His central thesis is that societies on a frontier between two very different cultures are subject to stresses that force them to build social cohesion faced by an enemy. The strength that comes from cohesion, effective organization and a willingness to sacrifice for the common good allows such societies to expand into empires. The success of an empire, however, contains the seeds of its own downfall. The wealth of a growing population and improving technology produces a successful elite, until excess population allows increased exploitation of labour and an overshoot of food production capacity, in which the poor suffer and the elite continue to live well. A generation later the excessive concentration of wealth leads to conflict among a too numerous elite over a shrinking resource base, and the civilization loses cohesion and collapses, perhaps through several cycles. Turchin's view is a largely negative one, that it takes wars to build empires, and civil wars to destroy them.
What Turchin hints at with respect to Islam, but does not explore, is whether forces other than the constant threat of an enemy on a geographical frontier can bring about social cohesion. It seems reasonable that the rise of a new religion can create another kind of cultural frontier, with those sharing the new values building social cohesion as they work to transform society. Turchin's theory by extension could suggest that a highly cohesive social and spiritual movement can overcome the negative forces around it and expand rapidly into a global civilization. In addition, if its social cohesion comes not from constant external threats but from an inner spiritual force for unity in diversity, that civilization should be able to achieve sustainability in its use of resources, prevent the excessive concentration of wealth in an elite, and thus rise above the cycle of decline and fall that has characterized past civilizations, or at least slow the cycle to the millennial span of religious revelations.

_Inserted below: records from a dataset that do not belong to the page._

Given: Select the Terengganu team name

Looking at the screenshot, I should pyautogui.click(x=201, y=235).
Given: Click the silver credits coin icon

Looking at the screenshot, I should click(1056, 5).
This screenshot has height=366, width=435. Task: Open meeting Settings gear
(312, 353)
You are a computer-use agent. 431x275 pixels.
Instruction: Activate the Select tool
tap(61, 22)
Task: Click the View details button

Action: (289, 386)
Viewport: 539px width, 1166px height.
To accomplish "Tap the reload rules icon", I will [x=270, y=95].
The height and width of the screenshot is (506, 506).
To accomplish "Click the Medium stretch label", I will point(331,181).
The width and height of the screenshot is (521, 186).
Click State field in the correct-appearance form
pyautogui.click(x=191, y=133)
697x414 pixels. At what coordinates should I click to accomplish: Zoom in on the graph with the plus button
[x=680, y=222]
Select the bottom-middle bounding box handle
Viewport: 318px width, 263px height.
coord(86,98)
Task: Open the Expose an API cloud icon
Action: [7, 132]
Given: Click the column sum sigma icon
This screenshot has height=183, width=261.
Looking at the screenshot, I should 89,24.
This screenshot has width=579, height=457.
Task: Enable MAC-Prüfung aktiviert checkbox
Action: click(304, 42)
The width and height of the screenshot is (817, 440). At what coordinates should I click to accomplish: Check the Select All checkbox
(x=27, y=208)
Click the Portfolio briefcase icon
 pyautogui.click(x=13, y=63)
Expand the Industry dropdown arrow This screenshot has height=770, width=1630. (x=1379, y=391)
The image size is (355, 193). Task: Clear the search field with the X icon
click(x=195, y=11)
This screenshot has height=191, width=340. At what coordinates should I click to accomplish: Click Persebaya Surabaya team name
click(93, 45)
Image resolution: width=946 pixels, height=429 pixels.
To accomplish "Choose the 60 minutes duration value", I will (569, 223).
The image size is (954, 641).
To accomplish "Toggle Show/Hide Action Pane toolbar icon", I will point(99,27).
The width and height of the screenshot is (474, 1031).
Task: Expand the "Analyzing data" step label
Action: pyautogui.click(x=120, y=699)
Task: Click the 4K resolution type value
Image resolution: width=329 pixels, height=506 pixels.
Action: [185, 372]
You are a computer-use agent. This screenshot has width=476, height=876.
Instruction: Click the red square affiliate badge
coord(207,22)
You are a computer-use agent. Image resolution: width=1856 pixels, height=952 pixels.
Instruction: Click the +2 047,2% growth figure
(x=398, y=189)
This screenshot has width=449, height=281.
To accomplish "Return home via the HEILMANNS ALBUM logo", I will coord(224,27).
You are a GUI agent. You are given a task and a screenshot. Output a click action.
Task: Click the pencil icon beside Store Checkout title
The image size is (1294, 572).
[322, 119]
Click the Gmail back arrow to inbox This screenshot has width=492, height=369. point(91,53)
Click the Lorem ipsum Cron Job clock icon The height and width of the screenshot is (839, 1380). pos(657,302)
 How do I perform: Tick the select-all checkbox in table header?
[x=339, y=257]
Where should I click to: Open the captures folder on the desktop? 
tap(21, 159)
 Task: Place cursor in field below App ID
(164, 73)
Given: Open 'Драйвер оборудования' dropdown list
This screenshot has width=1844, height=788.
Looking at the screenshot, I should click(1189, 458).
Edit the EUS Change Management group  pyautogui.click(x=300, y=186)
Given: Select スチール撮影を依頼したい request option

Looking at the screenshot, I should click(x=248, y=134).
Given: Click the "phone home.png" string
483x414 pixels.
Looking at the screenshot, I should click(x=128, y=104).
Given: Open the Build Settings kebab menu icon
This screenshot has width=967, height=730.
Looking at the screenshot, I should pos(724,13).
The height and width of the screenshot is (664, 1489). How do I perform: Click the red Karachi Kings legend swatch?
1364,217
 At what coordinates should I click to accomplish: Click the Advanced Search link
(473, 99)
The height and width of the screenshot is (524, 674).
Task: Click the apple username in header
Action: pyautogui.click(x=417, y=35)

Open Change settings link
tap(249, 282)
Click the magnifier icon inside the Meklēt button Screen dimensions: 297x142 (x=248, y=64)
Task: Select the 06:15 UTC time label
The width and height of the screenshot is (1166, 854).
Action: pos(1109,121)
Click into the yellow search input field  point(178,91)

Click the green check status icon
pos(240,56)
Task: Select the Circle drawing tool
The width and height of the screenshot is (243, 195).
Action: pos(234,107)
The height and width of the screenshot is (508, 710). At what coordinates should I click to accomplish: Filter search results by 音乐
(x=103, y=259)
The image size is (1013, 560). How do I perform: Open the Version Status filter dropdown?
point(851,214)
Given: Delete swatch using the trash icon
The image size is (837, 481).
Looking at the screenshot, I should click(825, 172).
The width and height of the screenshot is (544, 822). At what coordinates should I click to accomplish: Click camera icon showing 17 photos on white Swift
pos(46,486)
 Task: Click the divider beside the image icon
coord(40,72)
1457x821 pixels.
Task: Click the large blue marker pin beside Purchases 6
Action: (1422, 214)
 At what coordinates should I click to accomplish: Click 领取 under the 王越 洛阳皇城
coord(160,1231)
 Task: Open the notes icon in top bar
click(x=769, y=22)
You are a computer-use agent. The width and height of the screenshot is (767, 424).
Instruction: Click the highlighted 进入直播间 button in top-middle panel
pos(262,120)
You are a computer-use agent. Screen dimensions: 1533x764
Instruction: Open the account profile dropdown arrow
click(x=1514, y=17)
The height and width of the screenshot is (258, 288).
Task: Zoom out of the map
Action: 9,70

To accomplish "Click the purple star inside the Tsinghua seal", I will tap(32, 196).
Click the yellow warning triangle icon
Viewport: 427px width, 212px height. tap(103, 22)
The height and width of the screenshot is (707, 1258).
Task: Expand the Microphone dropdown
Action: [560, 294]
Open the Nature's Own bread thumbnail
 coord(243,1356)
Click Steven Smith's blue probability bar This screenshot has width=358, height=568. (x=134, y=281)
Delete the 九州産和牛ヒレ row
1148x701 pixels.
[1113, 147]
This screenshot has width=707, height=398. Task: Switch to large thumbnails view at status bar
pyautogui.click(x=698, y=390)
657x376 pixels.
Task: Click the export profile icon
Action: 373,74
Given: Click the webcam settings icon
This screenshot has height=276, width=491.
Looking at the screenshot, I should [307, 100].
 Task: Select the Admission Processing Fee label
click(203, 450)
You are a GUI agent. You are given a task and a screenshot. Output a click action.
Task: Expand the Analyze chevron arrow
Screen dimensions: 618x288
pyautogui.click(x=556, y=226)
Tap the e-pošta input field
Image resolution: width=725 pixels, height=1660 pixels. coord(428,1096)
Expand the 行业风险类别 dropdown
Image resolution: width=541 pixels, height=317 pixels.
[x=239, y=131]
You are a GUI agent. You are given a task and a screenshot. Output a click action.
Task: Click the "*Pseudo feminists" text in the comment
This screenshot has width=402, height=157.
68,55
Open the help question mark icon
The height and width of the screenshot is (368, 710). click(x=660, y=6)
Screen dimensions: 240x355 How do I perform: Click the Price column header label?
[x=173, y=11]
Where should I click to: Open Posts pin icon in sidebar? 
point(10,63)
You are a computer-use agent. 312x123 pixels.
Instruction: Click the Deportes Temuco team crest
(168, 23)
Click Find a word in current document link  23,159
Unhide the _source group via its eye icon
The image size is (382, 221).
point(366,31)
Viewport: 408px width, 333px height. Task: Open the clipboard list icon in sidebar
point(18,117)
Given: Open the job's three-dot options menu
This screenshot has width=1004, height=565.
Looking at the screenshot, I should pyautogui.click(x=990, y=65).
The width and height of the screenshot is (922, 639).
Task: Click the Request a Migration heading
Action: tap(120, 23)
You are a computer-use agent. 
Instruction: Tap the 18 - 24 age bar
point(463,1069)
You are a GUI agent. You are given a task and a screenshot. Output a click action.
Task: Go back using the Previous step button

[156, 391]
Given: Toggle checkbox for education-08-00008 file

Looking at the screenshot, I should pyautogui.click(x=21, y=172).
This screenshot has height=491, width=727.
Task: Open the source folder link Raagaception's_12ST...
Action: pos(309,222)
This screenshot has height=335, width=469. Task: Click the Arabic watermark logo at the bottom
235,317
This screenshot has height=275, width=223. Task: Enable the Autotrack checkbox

Subsequent to publishing his book, Peter Turchin has published a notable paper in 2010 in the leading scientific journal Nature. He draws the parallel with the educated young elite of today who no longer have access to the success and comfort of their parent's generation and may become the revolutionaries, producing factionalism, anarchy and ultimately collapse. He predicts a risk of political instability and impending crisis in Western Europe and the USA peaking in 2020. The only way to avoid this would be to reduce social inequality. The reference to this paper is Peter Turchin, 2010. Political instability may be a contributor in the coming decade. Nature, vol. 463, p. 608 (4 February 2010). doi:10.1038/463608a. See also my previous blog http://iefworld.org/node/622.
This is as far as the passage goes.